- _Teks Sumber_:
PANCASILA DASARNYA APA???

906

Oleh : Ade Opa Mustopa (Ketua PC PMII Kabupaten Sukabumi)
Pada tanggal 17 Agustus 1945, Soekarno-Hatta mewakili seluruh rakya Indonesia untuk mendeklarasikan kemerdekaan Indonesia dengan Pancasila sebagai dasar berbangsa dan bernegaranya. Namun yang kurang dipahami adalah latar pemikiran yang menjadi penyebab lahirnya rumusan lima dasar negara yang tertuang dalam Pancasila.
Pancasila merupakan rumusan cerdas para pounding father yang mengakomodir seluruh isme atau ajaran yang beredar di Indonesia. Sila Pertama (Ketuhanan Yang Maha Esa) merupakan refresentasi dari ajaran keagamaan. Karena dalam studi agama-agama dinyatakan bahwa seluruh agama baik agama besar maupun kecil bahkan hanya kepercayaan masyarakat tertentu saja pasti memiliki konsep ketuhanan. Ketuhanan ini di fahami oleh umat Islam sebagai tauhid. Sedangkan oleh umat Kristen di fahami sebagai Trinitas begitupun dengan agama-agama lainnya. Jadi sila pertama ini mengakomodir dan melegalisasi setiap isme dan agama yang memiliki konsepsi ketuhanan. Sebagaimana Al-Mawardi menyatakan bahwa jika ingin terjadi kemajuan dalam sebuah negara maka agama (spiritualitas dan moralitas) harus menjadi landasan utamanya.

- _Materi_:
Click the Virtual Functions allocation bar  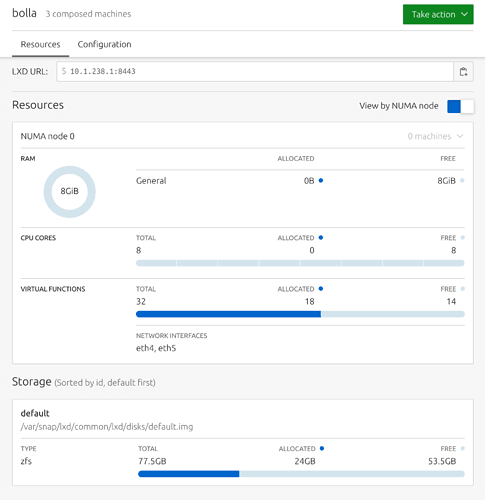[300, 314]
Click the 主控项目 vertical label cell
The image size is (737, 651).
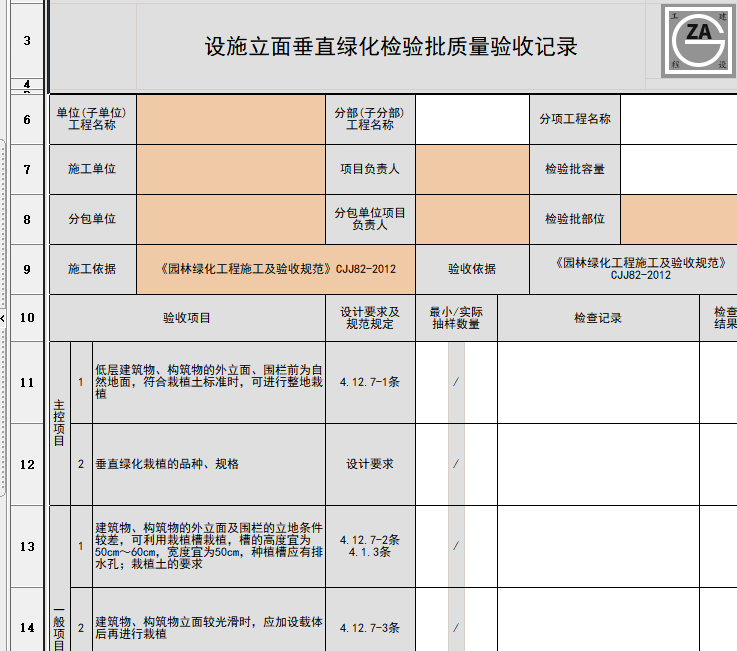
==
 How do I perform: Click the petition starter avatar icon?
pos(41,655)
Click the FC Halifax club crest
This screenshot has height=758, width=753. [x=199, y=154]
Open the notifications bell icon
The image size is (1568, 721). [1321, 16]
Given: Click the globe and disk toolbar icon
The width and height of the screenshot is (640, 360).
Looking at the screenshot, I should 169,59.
* * *
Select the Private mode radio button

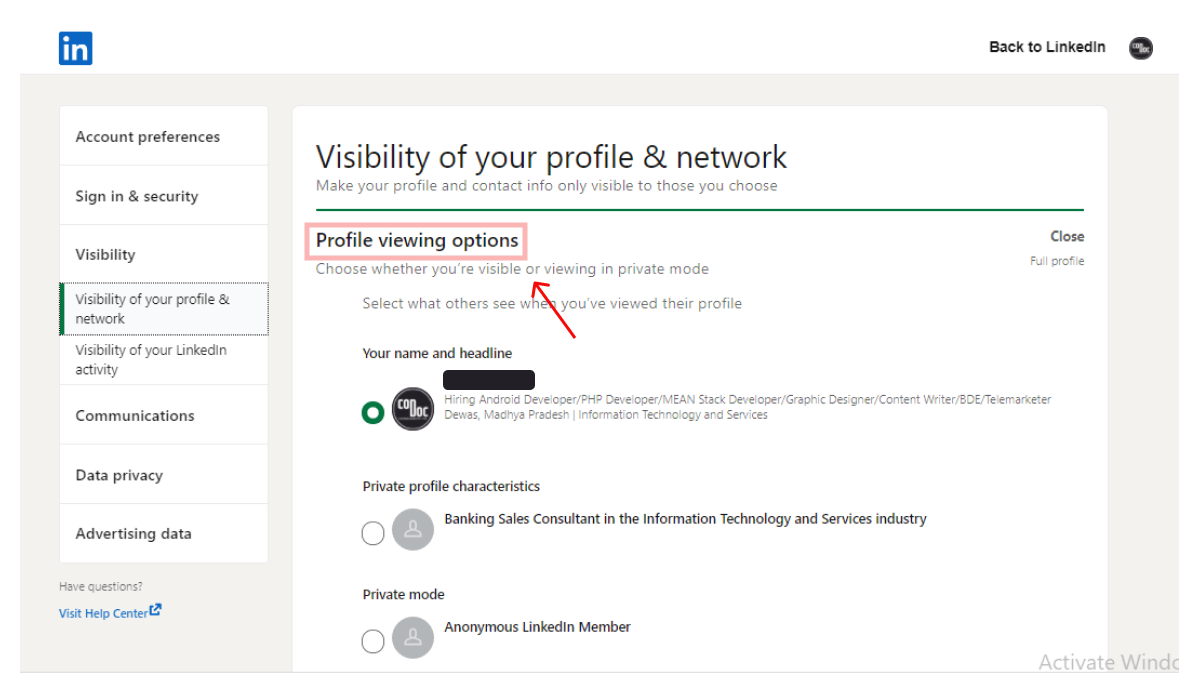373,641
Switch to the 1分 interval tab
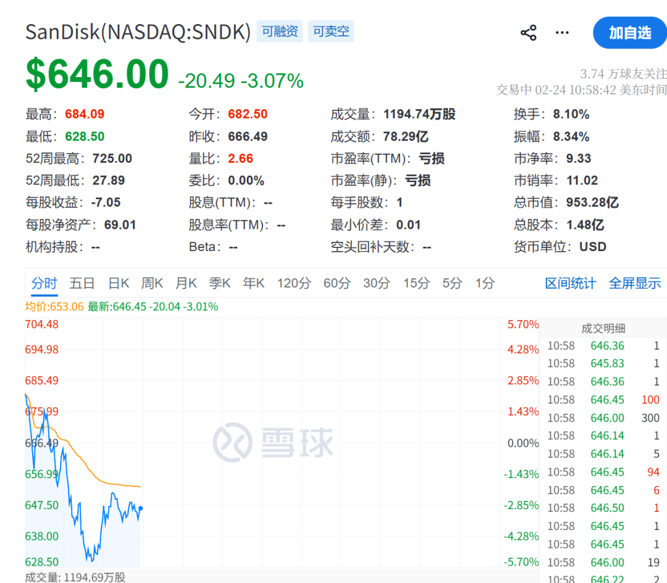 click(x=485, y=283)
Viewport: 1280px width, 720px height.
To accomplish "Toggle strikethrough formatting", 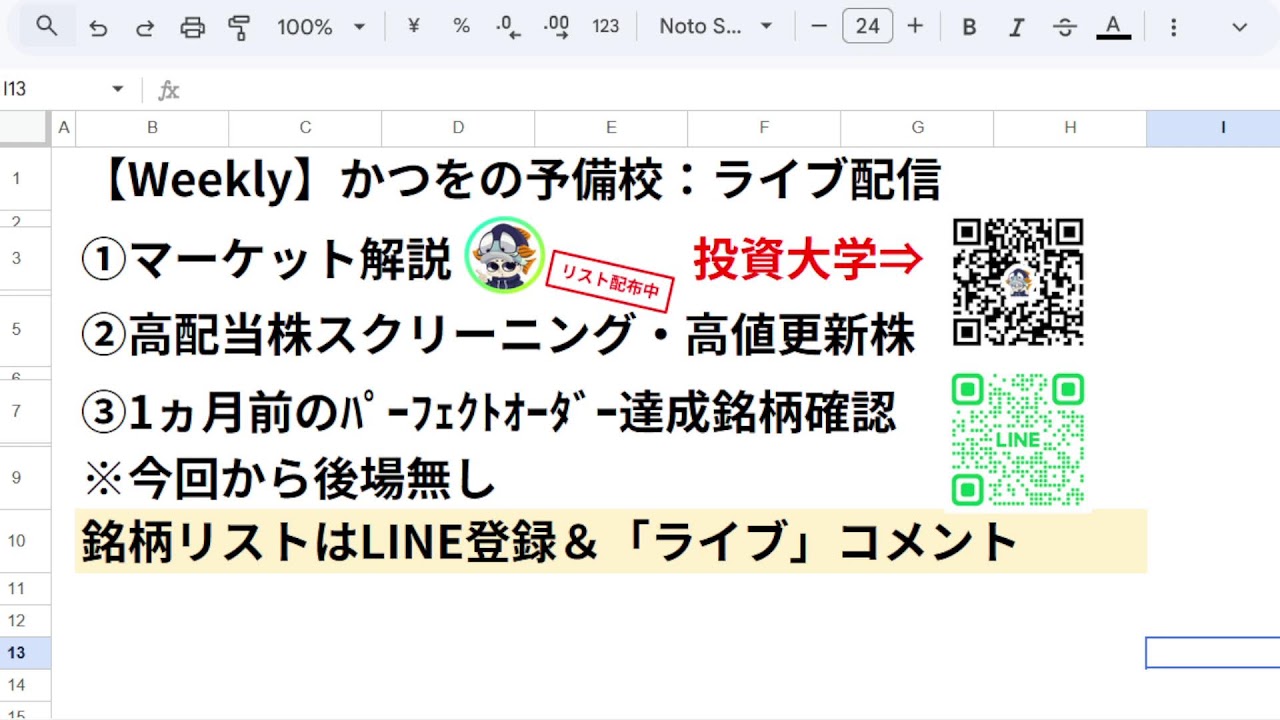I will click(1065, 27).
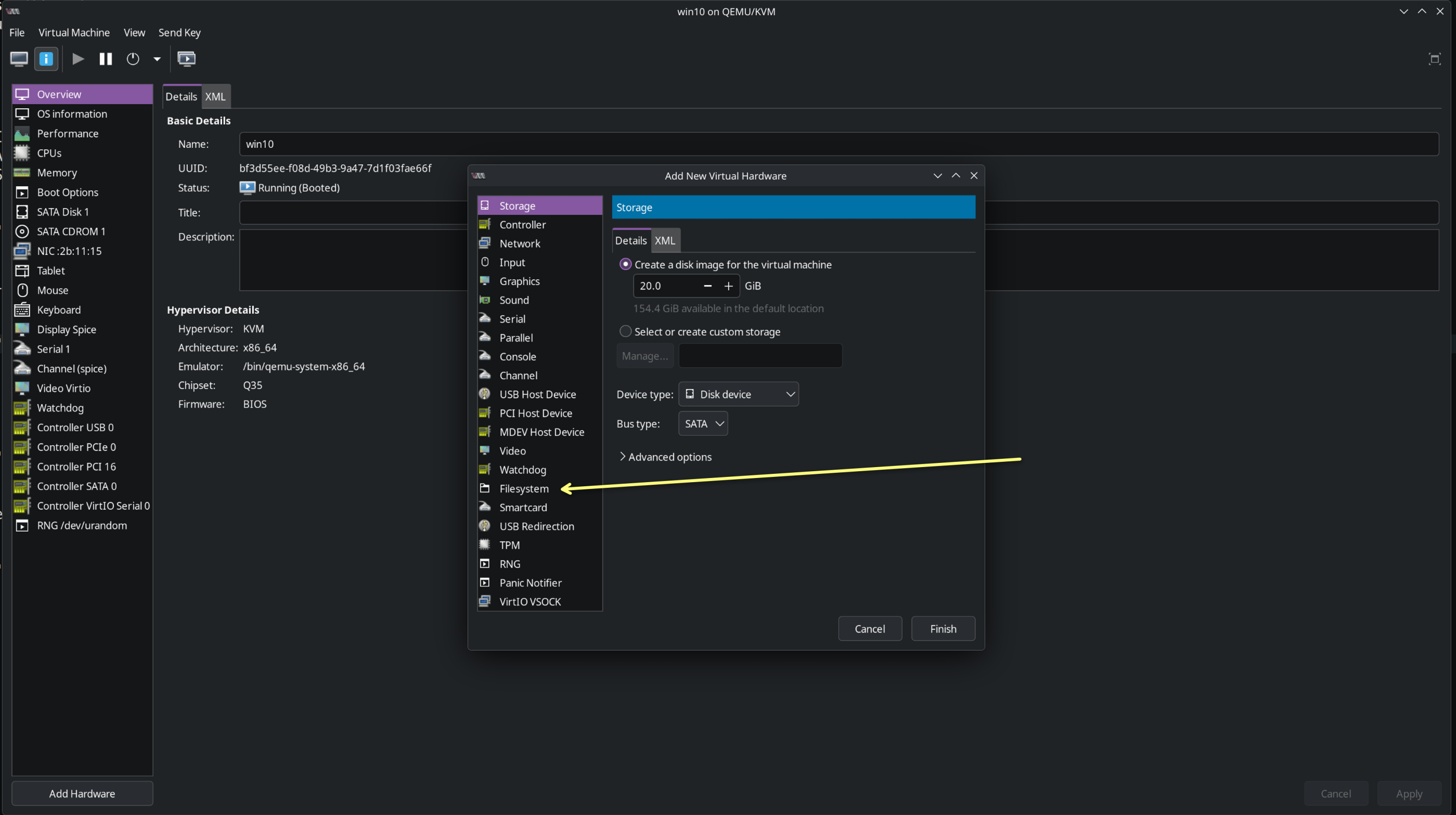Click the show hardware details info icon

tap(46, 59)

- _Yang Harus Dikerjakan_:
(A) Apakah pernyataan-pernyataan berikut sesuai dengan teks tentang Pancasila? Jawab ya atau tidak untuk masing-masing, lalu kutip persis kata-kata penentunya dari teks itu.
(i) Kemerdekaan Indonesia dideklarasikan pada tanggal 17 Agustus 1945.
(ii) Umat Kristen memahami ketuhanan sebagai tauhid.
(iii) Al-Mawardi menyatakan bahwa agama harus menjadi landasan utama bagi kemajuan sebuah negara.
(B) Teruskan teks tentang Pancasila dari kalimat terakhirnya.

- _Jawaban per Tugas_:
(A)
(i) Ya: "Pada tanggal 17 Agustus 1945, Soekarno-Hatta mewakili seluruh rakya Indonesia untuk mendeklarasikan kemerdekaan Indonesia"
(ii) Tidak: "Sedangkan oleh umat Kristen di fahami sebagai Trinitas"
(iii) Ya: "jika ingin terjadi kemajuan dalam sebuah negara maka agama (spiritualitas dan moralitas) harus menjadi landasan utamanya"

(B)
Kemudian dalam Sila Kedua (Kemanusiaan yang adil dan beradab). Sila kedua ini merupakan turunan dan realisasi dari sila pertama. Sila ini lahir sebagai hasil refleksi para pendiri bangsa bahwa hakikat dari manusia dan kemanusiaan adalah keadilan. Perintah untuk berbuat adil merupakan perintah seluruh agama dan filsafat. Sebagai contoh dalam Islam, al-Qur’an menegaskan QS. Al-Nahl: 90 (sesungguhnya Allah telah menyuruh kalian untuk berlaku adil dan berbuat kebaikan). Begitupun dalam ajaran Kristen sebagaimana dalam Yohanes, 15: 12 (Inilah perintahku, yaitu supaya kamu saling mengasihi, seperti Aku telah mengasihi kamu) juga dalam Surat Petrus yang pertama 3:8 (Dan akhirnya, hendaklah kalian semua seia sekata, seperasaan, mengasihi saudara-saudara dan rendah hati). Ungkapan Injil ini merupakan pengejewantahan dari perintah Kristus bahwa kita sebagai umat manusia harus berlaku baik, saling mengasihi, saling mencintai dan tidak saling memusuhi.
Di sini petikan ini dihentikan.